From b419fe7c636ae6ca5f2dc66114677d5b27fd4b22 Mon Sep 17 00:00:00 2001
From: =?UTF-8?q?St=C3=A9phane=20Lesimple?= <speed47_github@speed47.net>
Date: Tue, 18 Sep 2018 22:00:32 +0200
Subject: [PATCH] feat(variant4): properly detect SSBD under BSD

---
 spectre-meltdown-checker.sh | 60 +++++++++++++++++++++++++++++++++++++
 1 file changed, 60 insertions(+)

diff --git a/spectre-meltdown-checker.sh b/spectre-meltdown-checker.sh
index c7dd628..c9bbb91 100755
--- a/spectre-meltdown-checker.sh
+++ b/spectre-meltdown-checker.sh
@@ -3362,7 +3362,17 @@ check_CVE_2018_3639()
 {
 	cve='CVE-2018-3639'
 	_info "\033[1;34m$cve aka '$(cve2name "$cve")'\033[0m"
+	if [ "$os" = Linux ]; then
+		check_CVE_2018_3639_linux
+	elif echo "$os" | grep -q BSD; then
+		check_CVE_2018_3639_bsd
+	else
+		_warn "Unsupported OS ($os)"
+	fi
+}
 
+check_CVE_2018_3639_linux()
+{
 	status=UNK
 	sys_interface_available=0
 	msg=''
@@ -3425,6 +3435,56 @@ check_CVE_2018_3639()
 	fi
 }
 
+check_CVE_2018_3639_bsd()
+{
+	_info_nol "* Kernel supports speculation store bypass: "

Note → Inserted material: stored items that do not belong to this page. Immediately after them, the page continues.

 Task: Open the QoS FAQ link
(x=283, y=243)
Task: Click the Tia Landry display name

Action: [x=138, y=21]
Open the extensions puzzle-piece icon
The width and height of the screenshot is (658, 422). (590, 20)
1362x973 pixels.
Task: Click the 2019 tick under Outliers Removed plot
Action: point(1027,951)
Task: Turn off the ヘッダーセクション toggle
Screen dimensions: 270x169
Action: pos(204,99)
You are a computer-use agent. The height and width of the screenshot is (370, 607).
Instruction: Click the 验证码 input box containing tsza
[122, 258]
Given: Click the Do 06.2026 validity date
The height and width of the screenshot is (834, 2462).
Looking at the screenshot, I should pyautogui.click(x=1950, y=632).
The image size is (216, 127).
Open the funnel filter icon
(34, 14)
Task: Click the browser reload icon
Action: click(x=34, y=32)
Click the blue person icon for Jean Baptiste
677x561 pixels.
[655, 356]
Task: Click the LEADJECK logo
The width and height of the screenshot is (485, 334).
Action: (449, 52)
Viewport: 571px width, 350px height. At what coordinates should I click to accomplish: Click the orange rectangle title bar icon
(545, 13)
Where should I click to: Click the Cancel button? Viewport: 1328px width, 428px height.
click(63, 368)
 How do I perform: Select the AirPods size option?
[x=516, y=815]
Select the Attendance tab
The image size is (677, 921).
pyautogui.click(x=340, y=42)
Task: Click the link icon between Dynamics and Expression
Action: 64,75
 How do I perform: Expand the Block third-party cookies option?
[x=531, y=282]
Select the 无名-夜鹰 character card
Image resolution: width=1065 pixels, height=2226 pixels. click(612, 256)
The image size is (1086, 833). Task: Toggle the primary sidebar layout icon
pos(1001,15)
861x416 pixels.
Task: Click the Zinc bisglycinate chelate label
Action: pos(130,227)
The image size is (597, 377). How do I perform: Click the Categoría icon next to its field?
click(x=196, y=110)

+	if sysctl hw.spec_store_bypass_disable >/dev/null 2>&1; then
+		kernel_ssb=1
+		pstatus green YES
+	else
+		kernel_ssb=0
+		pstatus yellow NO
+	fi
+
+	_info_nol "* Speculation store bypass is administratively enabled: "
+	ssb_enabled=$(sysctl -n hw.spec_store_bypass_disable 2>/dev/null)
+	_debug "hw.spec_store_bypass_disable=$ssb_enabled"
+	case "$ssb_enabled" in
+		0) pstatus yellow NO "disabled";;
+		1) pstatus green YES "enabled";;
+		2) pstatus green YES "auto mode";;
+		*) pstatus yellow NO "unavailable";;
+	esac
+
+	_info_nol "* Speculation store bypass is currently active: "
+	ssb_active=$(sysctl -n hw.spec_store_bypass_disable_active 2>/dev/null)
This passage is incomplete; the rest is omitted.